*Work order*
Please write out all of the entries beneath this line exactly, skipping the pictures.

::: Data under study

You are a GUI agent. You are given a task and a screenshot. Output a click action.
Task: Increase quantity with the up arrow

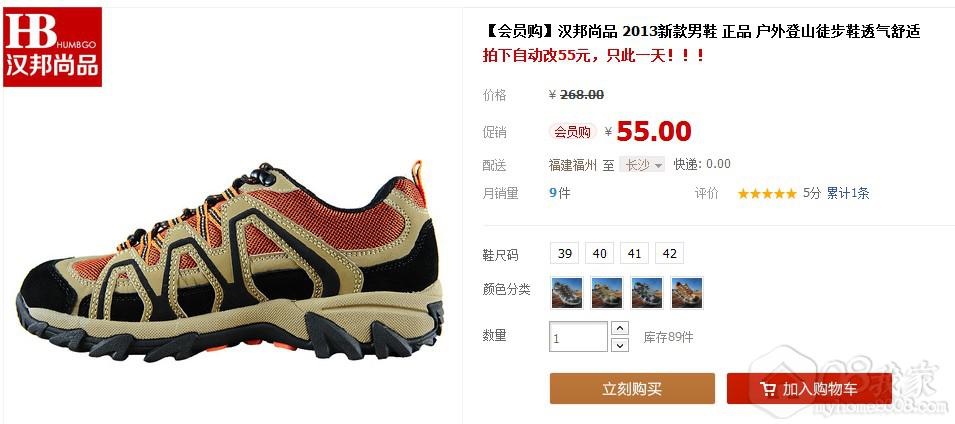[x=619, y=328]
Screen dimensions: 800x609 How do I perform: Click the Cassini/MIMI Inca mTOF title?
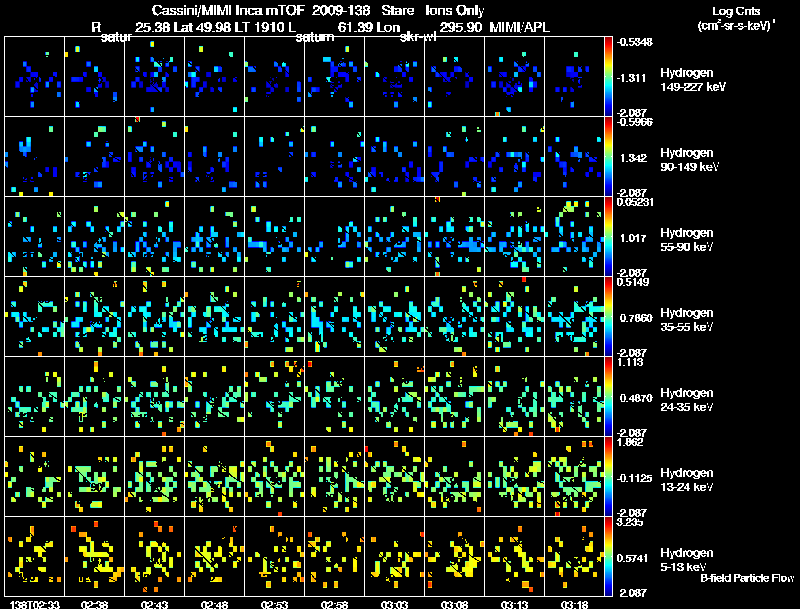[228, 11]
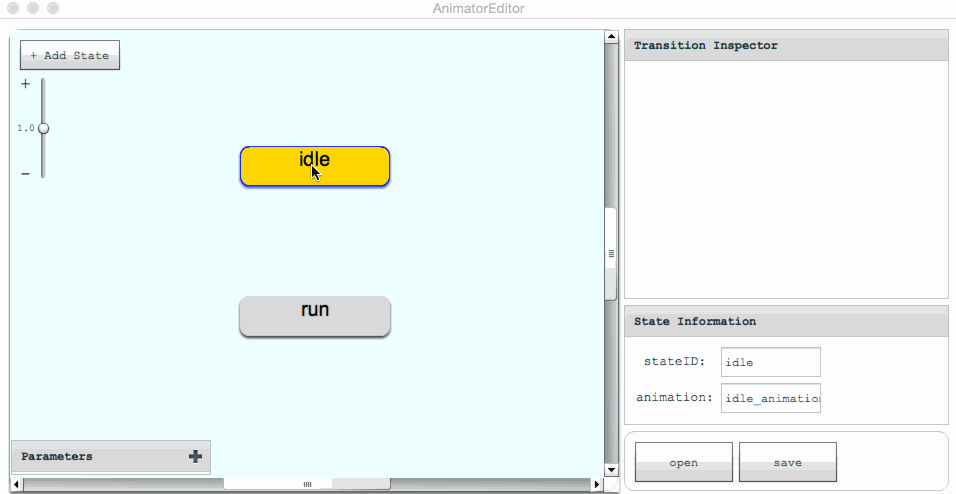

::::::

*Answer to the exercise*
You are a GUI agent. You are given a task and a screenshot. Output a click action.
Task: Increase quantity with the up arrow

[x=619, y=328]
Screen dimensions: 800x609 How do I perform: Click the Cassini/MIMI Inca mTOF title?
[228, 11]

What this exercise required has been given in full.